JD.com is a relative latecomer to the business of lending to web suppliers and consumers. At the end of 2013, it had outstanding loans worth just 100 million yuan ($15.2 million).
By the end of September last year that figure had ballooned to 4.1 billion yuan. The loss-making online retailer currently finances these loans from its own balance sheet - in the three months to September, supply chain financing and consumer lending sucked 3.6 billion yuan from operating cash.
Also Read
The upstart also runs a Kickstarter-like crowdfunding platform, and offers wealth management products, payments and insurance. The logic is that JD.com's trove of consumer shopping data gives it a large base of potential customers, and an edge over traditional banks when assessing credit risks. Selling a 14 per cent stake for $1 billion gives investors a sense of its worth.
In some ways, JD.com is following its larger rival. Ant Financial, controlled by Alibaba boss Jack Ma, runs Alipay - the country's largest online payments platform - as well as an internet bank and a consumer credit scoring service. Alibaba does not own a direct stake in Ant, but if it goes public, the e-commerce group will receive either a 33 per cent stake or a one-time payment equal to a percentage of Ant's equity value. Though the business has yet to disclose any financial data, a funding round last June valued it at $45 billion.

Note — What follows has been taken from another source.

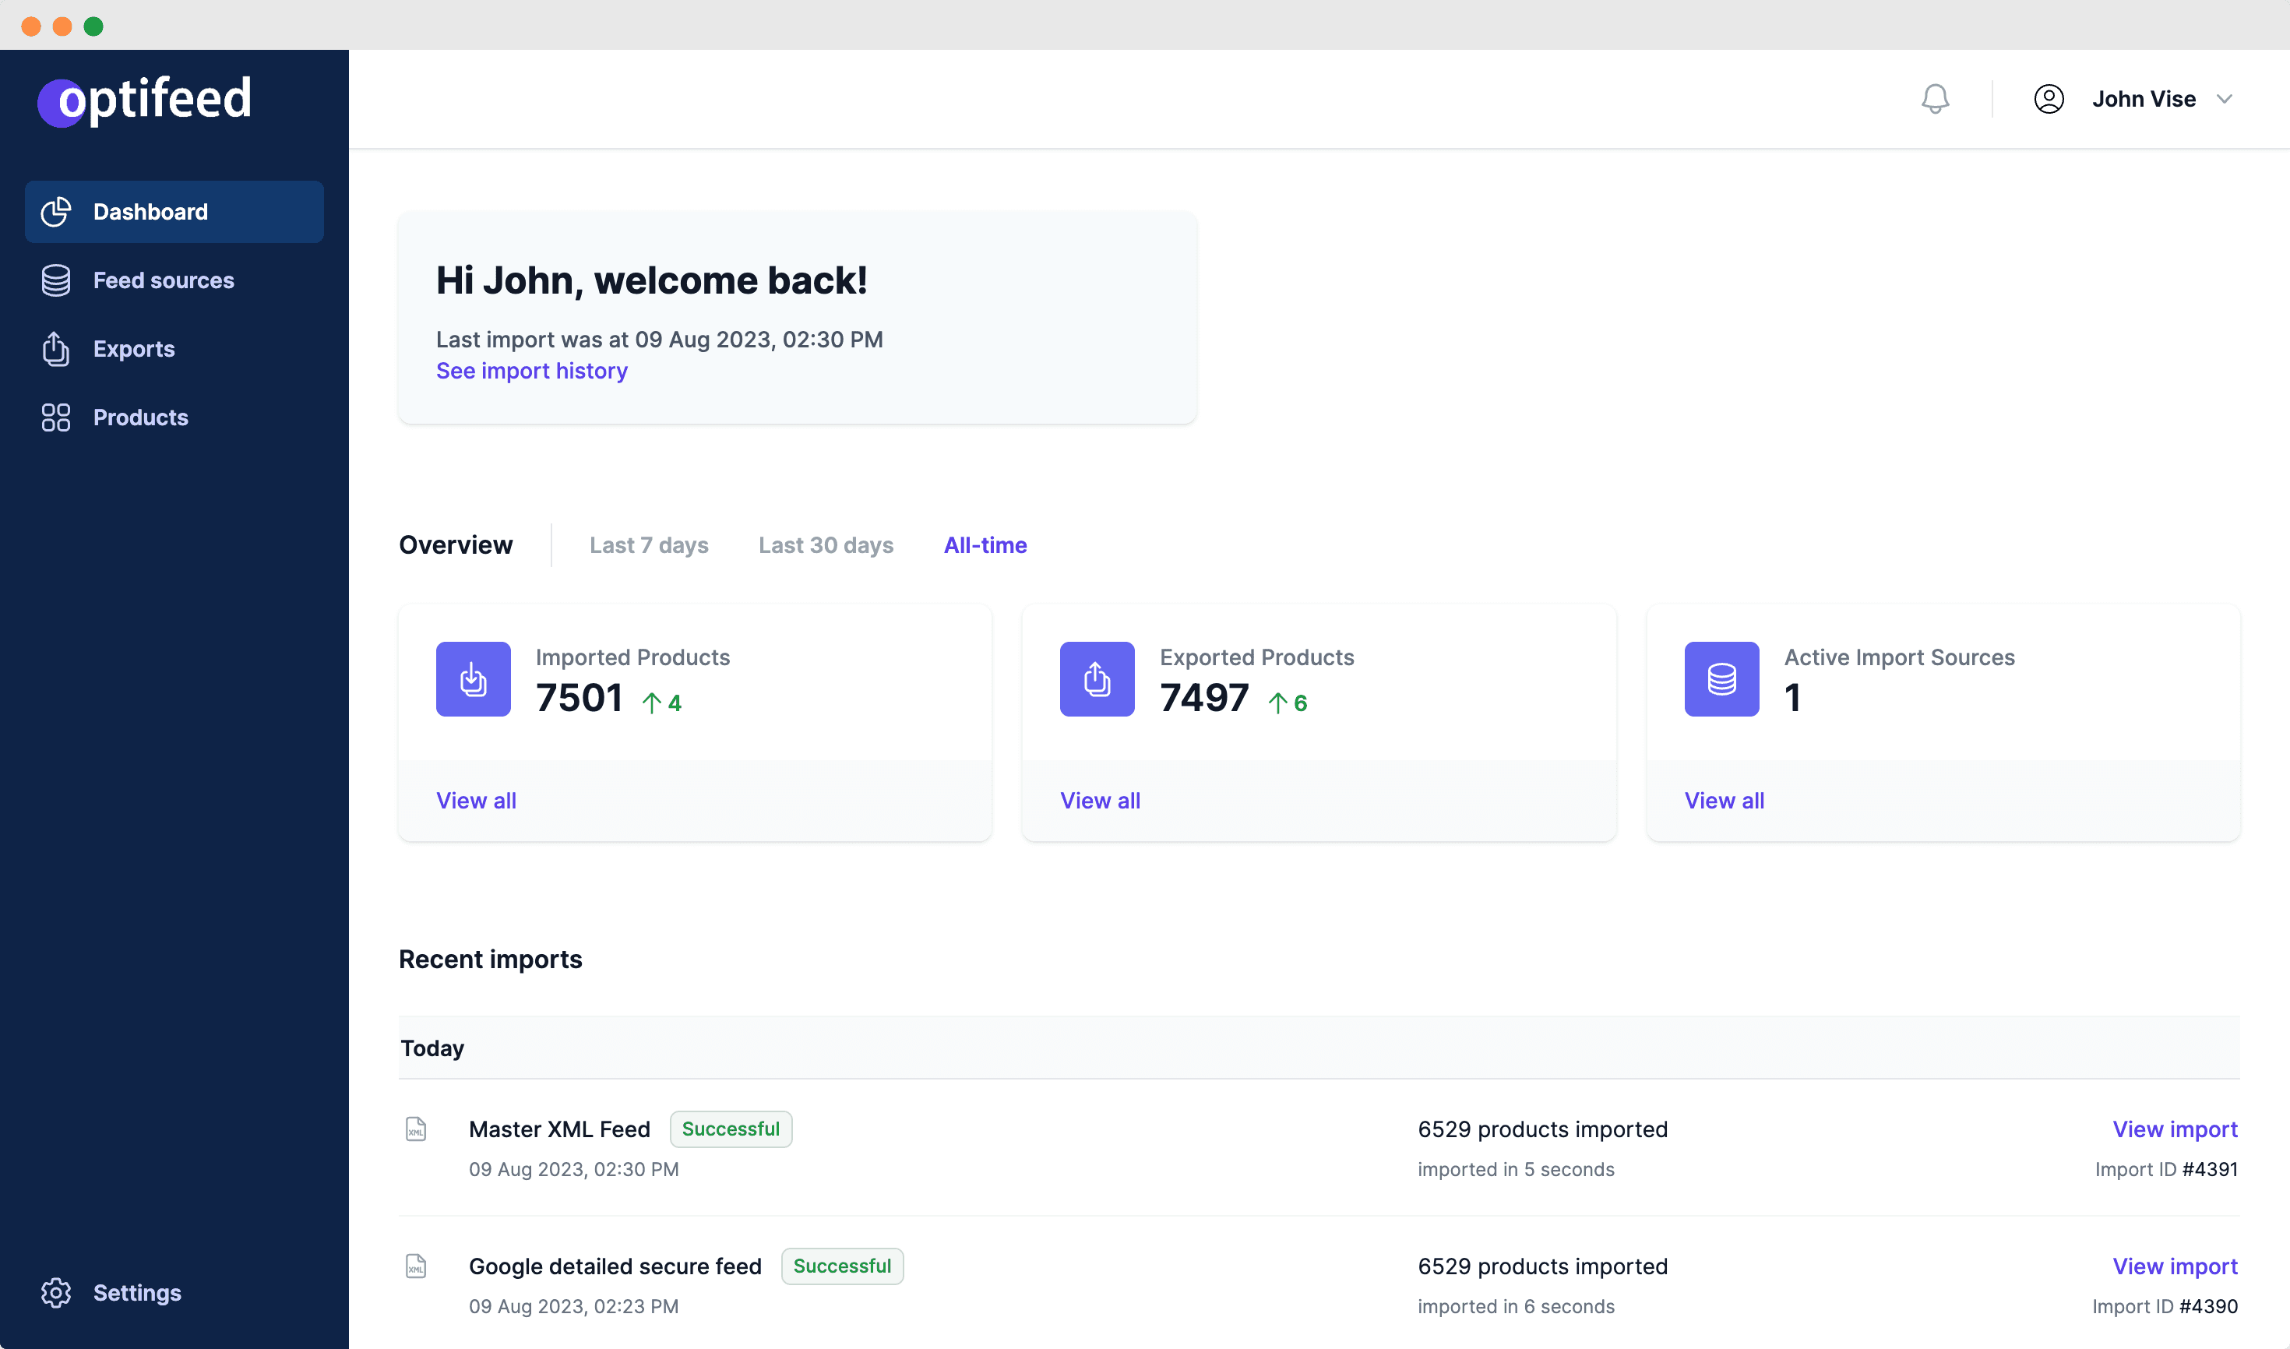
Task: Open the See import history link
Action: [x=532, y=371]
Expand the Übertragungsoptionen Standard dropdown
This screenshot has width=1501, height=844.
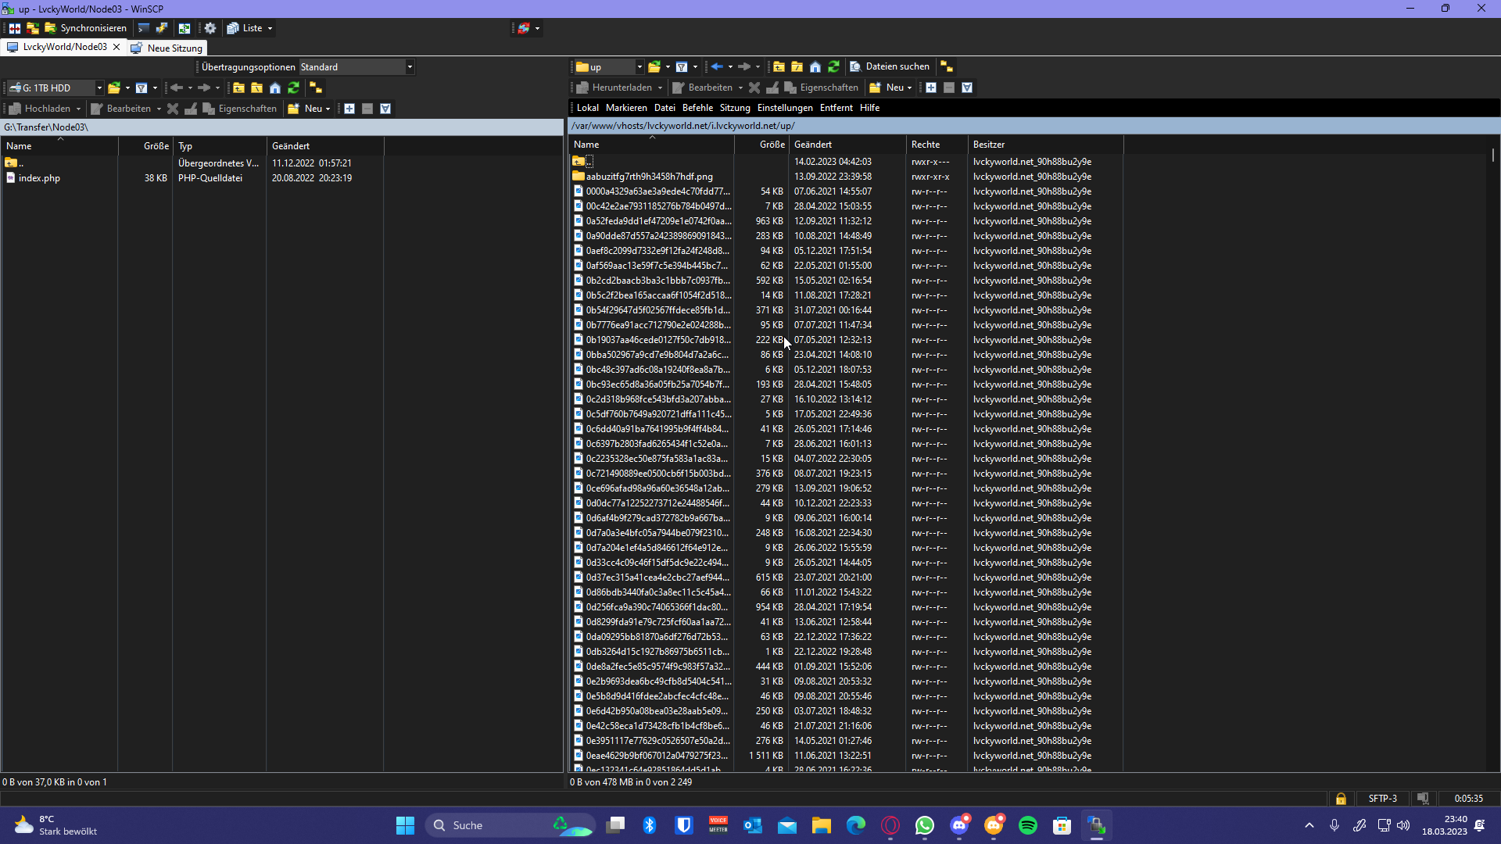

For investors in the $37 billion JD.com, the sudden emergence of a valuable new unit is significant. The question now is to what extent it can capitalise on the exploding valuations in China's online finance industry. Ant recently began its second financing round ahead of a much anticipated initial public offering. On January 18, Chinese online lending platform Lufax, which is backed by insurance group Ping An Insurance, raised $1.2 billion at a valuation of $18.5 billion.
Yet disrupting the country's financial sector is not for the faint-hearted: regulatory risks and crackdowns loom. Shareholders may demand to look inside the black box before recognising JD Finance's full value.